### 抜粋 ###

新緑が映える季節になった。プレイスクールの周りの森も日に日に緑が色濃くなってきて目を楽しませてくれているが、それは同時に賽の河原の石積みのような草刈りシーズンの到来の合図でもある…はぁ~っ!!
ボクが子どもの頃、ある先生から近視にならないようにたまには窓の外の緑の山を見るといいと教えてもらったことがある。それ以来、黒板よりも窓の外を眺めることの方が多くなり、おかげさまで視力は維持したものの成績はといえば直視できない状態となってしまった。しかし、都会の学校では窓から緑の山すら望めないだろうし、目に効くツボを教えるくらいしかないのだろうか。
その頃も子どもたちの視力の敵としてテレビがやり玉に挙がっていたし、同時に番組内容についてもさまざまな意見があった。テレビというメディアそのものがまだ目新しかったこともあって、時には「電気紙芝居」などと呼ばれテレビが流行ると「一億総白痴」になるなんていう人もいたりした。新しいものに対してはいつもネガティブな意見が出てくるのが世の常なのだろう。

### 元データ ###

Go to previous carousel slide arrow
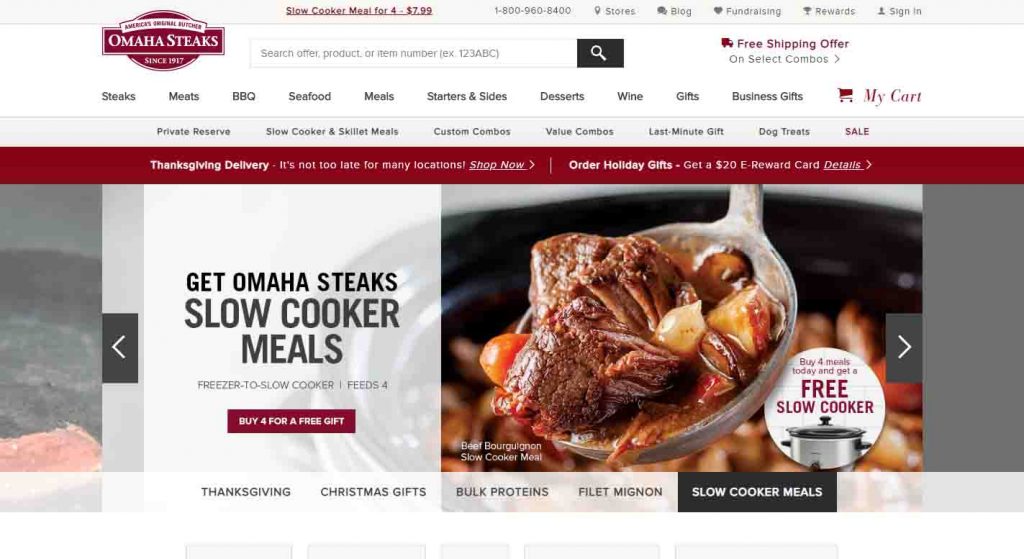The height and width of the screenshot is (559, 1024). point(120,347)
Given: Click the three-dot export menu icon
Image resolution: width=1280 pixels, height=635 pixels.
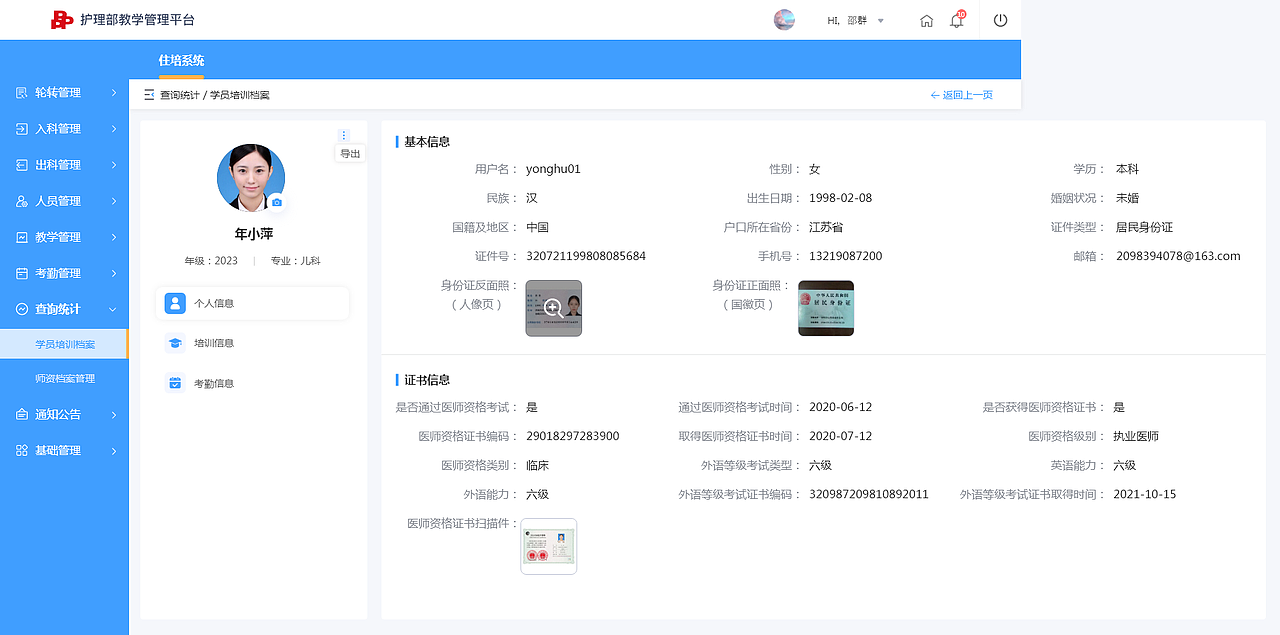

###

**出題 A:** 視力をめぐる随筆の「新緑が映える季節になった。プ」から「るくらいしかないのだろうか。」までを、「ボク」を「私」に差し替えて書き直してください。
**出題 B:** 視力をめぐる随筆によると、子どもの頃、ある先生は近視にならないために何をするとよいと教えましたか。
**出題 C:** 視力をめぐる随筆の最後の文に続けて、次の部分を書き上げてください。
一覧はここでは一切用いません。

**解答 A:**
新緑が映える季節になった。プレイスクールの周りの森も日に日に緑が色濃くなってきて目を楽しませてくれているが、それは同時に賽の河原の石積みのような草刈りシーズンの到来の合図でもある…はぁ~っ!!
私が子どもの頃、ある先生から近視にならないようにたまには窓の外の緑の山を見るといいと教えてもらったことがある。それ以来、黒板よりも窓の外を眺めることの方が多くなり、おかげさまで視力は維持したものの成績はといえば直視できない状態となってしまった。しかし、都会の学校では窓から緑の山すら望めないだろうし、目に効くツボを教えるくらいしかないのだろうか。

**解答 B:** たまには窓の外の緑の山を見るとよいと教えました。

**解答 C:**
さて、今年(2007年)も日本PTA全国協議会が「親が子どもに見せたくない番組」を発表した。堂々1位のロンドンハーツはめでたく4年連続の栄冠なのだそうだ。たいていこの席はお下品なバラエティー番組の定位置で、いまの親が子どもだった頃には「8時だよ!全員集合」や「オレたちひょうきん族」があったし、もっと前ならコント55号が野球拳までしていたものだ。今ほど放送倫理や規制などがうるさくなかった分、きっと昔の方がエグかったような気がする。
全体的に親は子どもたちに「役に立つ」「知識が豊富になる」といった理由で見せたい番組を選んでいるのに反して、子どもは単純に「面白い」「友だちと共通の話題になる」などといった基準で選んでいる。きっと大人はテレビを何らかの情報を得るためのツールとして見ているのに対し、子どもは「楽しければいいじゃん」という程度にしか見ていないということなのだろう。だいたいテレビを見て知識を獲得しなければならないのなら勉強しているのと変わらなくなってしまうではないか。子どもの中には「ストレス発散」という理由で番組を選んでいる子もいるくらいだから。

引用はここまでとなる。